## List of tasks
[a] Please repeat the hate-crime article word for word between "Statistics show a" and "University, San Bernardino.", inclusive.
[b] Summarize the hate-crime article in two sentences.
[c] In the hate-crime article, how many hate crimes were reported in 2008?

## Excerpted text

Reported incidents of hate-related violence and vandalism declined in America in 2008 from the year before – a period that included both the election of Barack Obama as president and a burst of threats and hate-mongering as Election Day neared.
Statistics show a 2 percent drop in reported hate crimes from 2007 levels, according to law-enforcement data from 15 states compiled by the Center for the Study of Hate and Extremism at California State University, San Bernardino.
The slight improvement – reports of hate crimes went from 5,011 in 2007 to 4,911 in 2008 – may seem a bit of a surprise at a time when the national discourse has included news about gun-buying sprees after Mr. Obama's election, militias and hate groups on the rise, and a "toxic atmosphere of rage in America," as the Anti-Defamation League (ADL) puts it in a new report.
"People are unhappy; it's the downfall of civilization. I get it," says Valerie Jenness, a criminologist at the University of California at Irvine and author of "Hate Crimes: New Social Movements & the Politics of Violence." "But I don't think there's a lot of empirical evidence that we have a massive insurgence [of violence] going on. The level of discourse, after all, is different than the level of mobilizing and actual behavior."

## Stored records
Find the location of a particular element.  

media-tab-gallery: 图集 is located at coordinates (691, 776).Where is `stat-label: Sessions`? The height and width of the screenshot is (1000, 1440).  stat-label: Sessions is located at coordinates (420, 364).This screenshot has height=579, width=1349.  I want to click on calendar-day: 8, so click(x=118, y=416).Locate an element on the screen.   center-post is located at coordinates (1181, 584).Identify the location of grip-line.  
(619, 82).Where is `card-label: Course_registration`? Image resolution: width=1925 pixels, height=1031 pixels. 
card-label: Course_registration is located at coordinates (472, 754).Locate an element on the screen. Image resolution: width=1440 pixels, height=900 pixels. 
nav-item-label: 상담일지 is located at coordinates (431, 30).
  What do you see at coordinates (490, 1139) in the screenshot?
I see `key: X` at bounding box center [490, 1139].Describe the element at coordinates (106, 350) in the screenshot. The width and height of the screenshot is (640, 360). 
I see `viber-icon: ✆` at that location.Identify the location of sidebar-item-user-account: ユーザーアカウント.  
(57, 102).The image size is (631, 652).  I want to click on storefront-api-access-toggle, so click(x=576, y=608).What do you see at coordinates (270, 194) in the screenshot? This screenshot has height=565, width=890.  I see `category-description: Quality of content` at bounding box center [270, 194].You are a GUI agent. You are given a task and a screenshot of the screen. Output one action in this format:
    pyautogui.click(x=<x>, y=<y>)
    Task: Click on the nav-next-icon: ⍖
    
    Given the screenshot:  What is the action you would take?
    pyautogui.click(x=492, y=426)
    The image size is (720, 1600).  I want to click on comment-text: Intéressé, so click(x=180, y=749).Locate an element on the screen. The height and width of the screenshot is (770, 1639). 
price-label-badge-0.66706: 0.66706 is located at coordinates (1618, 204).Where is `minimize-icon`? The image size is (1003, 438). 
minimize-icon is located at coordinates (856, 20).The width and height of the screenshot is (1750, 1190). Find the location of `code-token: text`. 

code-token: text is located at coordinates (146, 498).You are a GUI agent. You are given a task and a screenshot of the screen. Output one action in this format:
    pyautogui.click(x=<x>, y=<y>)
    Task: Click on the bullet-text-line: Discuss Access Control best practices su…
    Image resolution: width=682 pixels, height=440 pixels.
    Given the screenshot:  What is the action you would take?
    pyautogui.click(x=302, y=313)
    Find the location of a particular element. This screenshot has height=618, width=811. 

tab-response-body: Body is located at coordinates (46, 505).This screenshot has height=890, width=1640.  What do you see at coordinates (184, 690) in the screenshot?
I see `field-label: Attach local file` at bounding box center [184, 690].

## Results in order
[a]
Statistics show a 2 percent drop in reported hate crimes from 2007 levels, according to law-enforcement data from 15 states compiled by the Center for the Study of Hate and Extremism at California State University, San Bernardino.

[b] Reported hate crimes in America fell 2 percent in 2008 from 2007, from 5,011 to 4,911, according to law-enforcement data from 15 states compiled by the Center for the Study of Hate and Extremism at California State University, San Bernardino. Criminologist Valerie Jenness says there is little empirical evidence of a massive insurgence of violence, because the level of discourse differs from the level of mobilizing and actual behavior.

[c] 4,911